### Task prompt:
Search the data below for "will"; list each line that holds it.

Start of Exercise data

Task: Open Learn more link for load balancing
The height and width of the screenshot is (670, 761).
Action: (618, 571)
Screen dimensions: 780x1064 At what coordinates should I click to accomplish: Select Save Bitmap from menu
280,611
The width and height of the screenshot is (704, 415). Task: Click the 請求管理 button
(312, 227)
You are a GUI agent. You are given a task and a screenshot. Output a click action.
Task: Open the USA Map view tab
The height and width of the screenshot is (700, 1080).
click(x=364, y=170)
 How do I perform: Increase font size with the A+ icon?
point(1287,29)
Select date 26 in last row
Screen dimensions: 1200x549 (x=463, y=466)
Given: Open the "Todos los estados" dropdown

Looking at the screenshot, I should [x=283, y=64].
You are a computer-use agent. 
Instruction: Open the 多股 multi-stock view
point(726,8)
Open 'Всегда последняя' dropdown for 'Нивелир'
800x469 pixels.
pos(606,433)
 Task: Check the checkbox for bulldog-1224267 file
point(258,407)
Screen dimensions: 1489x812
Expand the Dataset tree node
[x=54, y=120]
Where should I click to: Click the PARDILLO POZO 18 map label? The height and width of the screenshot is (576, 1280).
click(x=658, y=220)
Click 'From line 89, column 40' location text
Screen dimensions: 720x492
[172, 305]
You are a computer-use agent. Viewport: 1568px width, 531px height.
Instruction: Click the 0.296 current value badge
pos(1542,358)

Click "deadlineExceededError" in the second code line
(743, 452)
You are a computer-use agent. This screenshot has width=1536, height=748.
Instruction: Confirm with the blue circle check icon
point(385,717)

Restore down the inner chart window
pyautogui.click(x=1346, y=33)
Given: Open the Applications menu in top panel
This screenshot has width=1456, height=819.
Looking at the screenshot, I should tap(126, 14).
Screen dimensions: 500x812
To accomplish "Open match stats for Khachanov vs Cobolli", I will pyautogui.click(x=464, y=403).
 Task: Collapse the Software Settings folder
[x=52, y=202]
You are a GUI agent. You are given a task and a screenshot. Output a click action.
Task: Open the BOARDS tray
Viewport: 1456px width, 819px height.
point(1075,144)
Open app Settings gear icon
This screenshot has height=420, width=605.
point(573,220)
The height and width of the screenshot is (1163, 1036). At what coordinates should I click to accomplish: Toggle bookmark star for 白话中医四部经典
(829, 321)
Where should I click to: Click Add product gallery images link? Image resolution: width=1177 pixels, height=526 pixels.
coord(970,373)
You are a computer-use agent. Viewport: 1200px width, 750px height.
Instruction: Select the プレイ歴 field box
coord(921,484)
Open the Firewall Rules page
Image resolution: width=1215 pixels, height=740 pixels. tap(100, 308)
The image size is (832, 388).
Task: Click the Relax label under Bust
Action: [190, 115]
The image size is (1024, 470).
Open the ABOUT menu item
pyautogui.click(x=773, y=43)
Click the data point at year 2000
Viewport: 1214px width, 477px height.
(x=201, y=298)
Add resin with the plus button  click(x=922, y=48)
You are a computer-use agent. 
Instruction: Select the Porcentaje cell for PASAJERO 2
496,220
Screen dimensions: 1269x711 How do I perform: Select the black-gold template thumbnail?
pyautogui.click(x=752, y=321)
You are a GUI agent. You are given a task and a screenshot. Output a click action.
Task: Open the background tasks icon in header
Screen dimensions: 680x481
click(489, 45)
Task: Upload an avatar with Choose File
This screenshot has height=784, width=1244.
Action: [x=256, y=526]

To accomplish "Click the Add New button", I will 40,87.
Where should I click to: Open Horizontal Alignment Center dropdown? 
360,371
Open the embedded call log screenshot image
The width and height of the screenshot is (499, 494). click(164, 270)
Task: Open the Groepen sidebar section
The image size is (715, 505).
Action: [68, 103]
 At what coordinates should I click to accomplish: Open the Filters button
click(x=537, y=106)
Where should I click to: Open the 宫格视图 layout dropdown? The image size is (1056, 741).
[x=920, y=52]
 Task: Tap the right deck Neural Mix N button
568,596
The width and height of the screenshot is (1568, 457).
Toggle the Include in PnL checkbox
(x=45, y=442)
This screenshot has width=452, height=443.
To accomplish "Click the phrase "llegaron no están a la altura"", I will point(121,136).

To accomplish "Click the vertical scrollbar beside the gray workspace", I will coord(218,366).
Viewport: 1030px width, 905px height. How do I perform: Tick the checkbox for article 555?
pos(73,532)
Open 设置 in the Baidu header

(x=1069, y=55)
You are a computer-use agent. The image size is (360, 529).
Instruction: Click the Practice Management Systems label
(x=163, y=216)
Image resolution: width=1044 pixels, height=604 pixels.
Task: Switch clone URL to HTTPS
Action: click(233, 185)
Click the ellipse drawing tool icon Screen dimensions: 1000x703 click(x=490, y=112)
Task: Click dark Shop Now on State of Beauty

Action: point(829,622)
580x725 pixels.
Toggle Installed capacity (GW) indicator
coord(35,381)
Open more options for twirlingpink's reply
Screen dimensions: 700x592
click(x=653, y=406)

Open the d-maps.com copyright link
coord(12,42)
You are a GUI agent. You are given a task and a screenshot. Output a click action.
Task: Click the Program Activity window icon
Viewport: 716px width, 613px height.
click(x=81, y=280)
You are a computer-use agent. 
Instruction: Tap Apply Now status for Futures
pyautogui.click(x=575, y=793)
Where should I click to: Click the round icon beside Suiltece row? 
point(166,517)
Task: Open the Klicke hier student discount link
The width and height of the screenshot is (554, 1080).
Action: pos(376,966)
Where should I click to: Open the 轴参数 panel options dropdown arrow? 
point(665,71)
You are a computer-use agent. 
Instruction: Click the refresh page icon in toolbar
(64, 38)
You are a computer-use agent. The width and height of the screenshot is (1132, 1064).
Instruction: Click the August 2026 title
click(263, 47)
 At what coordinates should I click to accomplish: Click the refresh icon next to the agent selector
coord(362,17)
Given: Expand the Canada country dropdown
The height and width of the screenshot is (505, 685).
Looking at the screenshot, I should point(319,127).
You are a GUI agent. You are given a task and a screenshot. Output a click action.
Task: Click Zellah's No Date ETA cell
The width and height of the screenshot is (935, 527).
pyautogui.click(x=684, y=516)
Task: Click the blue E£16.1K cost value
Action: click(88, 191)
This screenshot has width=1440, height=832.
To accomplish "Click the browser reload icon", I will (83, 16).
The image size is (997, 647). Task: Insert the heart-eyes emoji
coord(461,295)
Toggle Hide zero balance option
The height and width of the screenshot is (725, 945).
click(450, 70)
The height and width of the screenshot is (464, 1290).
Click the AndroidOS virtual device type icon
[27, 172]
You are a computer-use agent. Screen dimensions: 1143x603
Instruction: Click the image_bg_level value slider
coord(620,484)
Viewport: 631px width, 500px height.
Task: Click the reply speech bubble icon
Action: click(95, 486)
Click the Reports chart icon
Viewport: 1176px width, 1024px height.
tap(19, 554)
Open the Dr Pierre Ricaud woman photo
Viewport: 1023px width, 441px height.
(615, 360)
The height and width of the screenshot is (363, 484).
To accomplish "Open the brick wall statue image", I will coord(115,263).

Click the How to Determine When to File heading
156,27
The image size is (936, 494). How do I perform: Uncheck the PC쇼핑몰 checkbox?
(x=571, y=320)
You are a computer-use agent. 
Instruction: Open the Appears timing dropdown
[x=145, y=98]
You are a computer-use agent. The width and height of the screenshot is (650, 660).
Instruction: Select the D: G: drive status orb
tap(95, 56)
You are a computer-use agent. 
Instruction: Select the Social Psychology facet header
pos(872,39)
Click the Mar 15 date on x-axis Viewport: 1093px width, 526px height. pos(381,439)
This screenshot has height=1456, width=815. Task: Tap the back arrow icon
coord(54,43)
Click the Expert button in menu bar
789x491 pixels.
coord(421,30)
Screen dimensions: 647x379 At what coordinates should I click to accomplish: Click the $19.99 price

End of Exercise data

### Completed exercise:
To accomplish "Open match stats for Khachanov vs Cobolli", I will pyautogui.click(x=464, y=403).
To accomplish "Click the Add New button", I will 40,87.
To accomplish "Click the phrase "llegaron no están a la altura"", I will point(121,136).
To accomplish "Click the vertical scrollbar beside the gray workspace", I will coord(218,366).
To accomplish "Click the browser reload icon", I will (83, 16).
To accomplish "Open the brick wall statue image", I will coord(115,263).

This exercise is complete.